Dorothy Gillespie was well known as a painter, sculptor, and installation artist whose work encompassed many significant 20th-century trends in art, including abstract expressionism, decorative abstraction, site-specific installations, the women's movement, and art in public spaces. She pioneered joyful new directions for metal sculpture and is best known for large-scale, colorfully painted arrangements of cut aluminum strips that radiate, undulate, or curl like giant arrangements of ribbon, enchanted towers, or bursting fireworks.

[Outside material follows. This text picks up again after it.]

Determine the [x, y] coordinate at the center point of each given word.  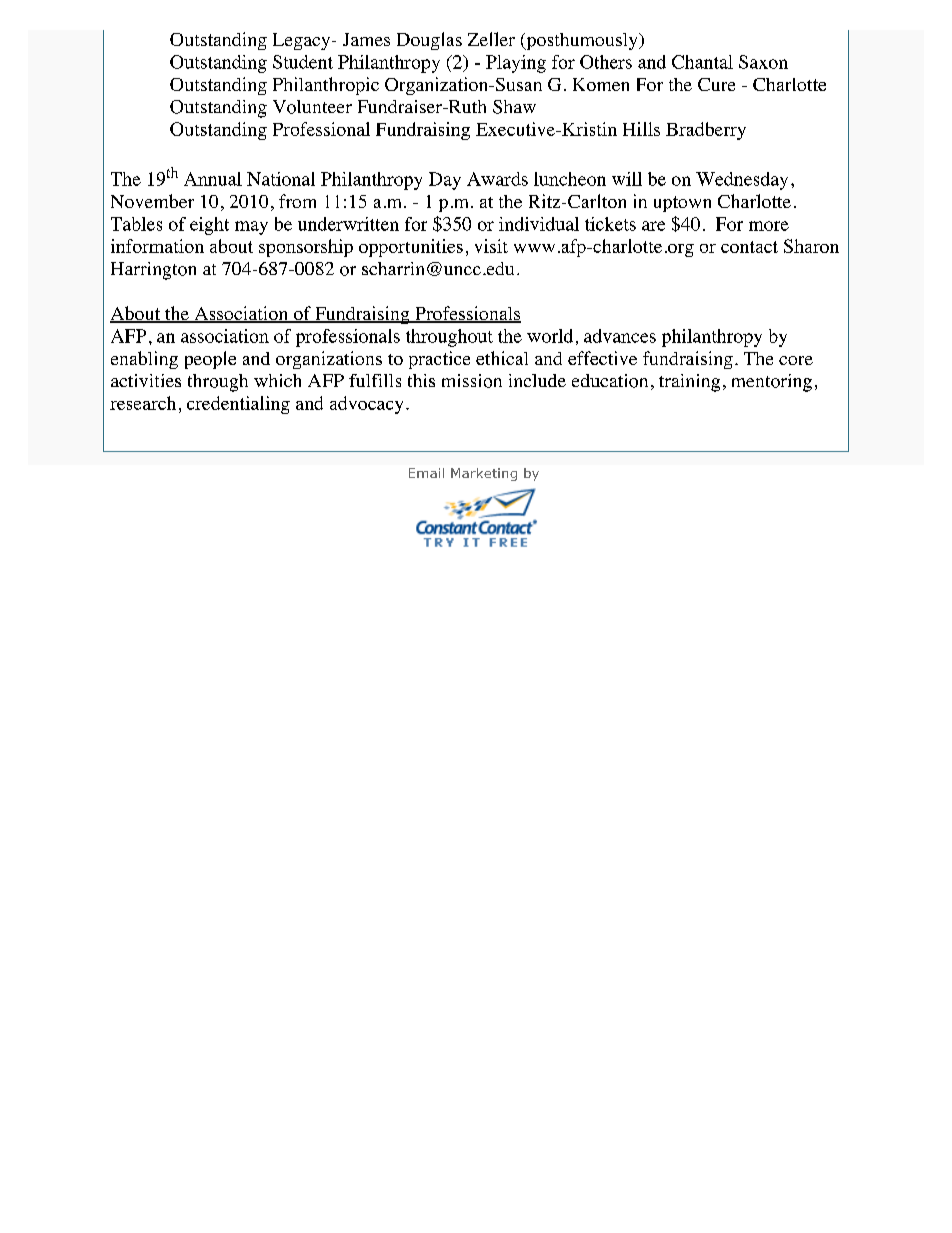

On display were portraits of Gillespie’s colleagues and friends, along with many unseen self-portraits, and the iconic aluminum sculpture, "Summer Jazz", inspired by many visits to see "Phantom of the Opera" on Broadway.
In conjunction with the CAB Art Gallery’s Dorothy Gillespie: Portraits and Self-Portraits exhibition, Cape Fear Community College’s Wilma W. Daniels Gallery hosted an exhibition, Dorothy Gillespie, featuring a retrospective of her artworks, beginning May 12 - August 25, 2023.
Other Gillespie artworks were also exhibited around the Wilmington area throughout the summer of 2023. Art in Bloom Gallery showcased original Gillespie artworks on view and available for purchase. Additional venues showcasing Gillespie artworks from May through August, as part of their permanent art collections were: The Arboretum, the Cameron Art Museum, Thalian Hall, and the Wilson Center. A brochure was available at these locations with more information regarding the artworks being shown at these venues.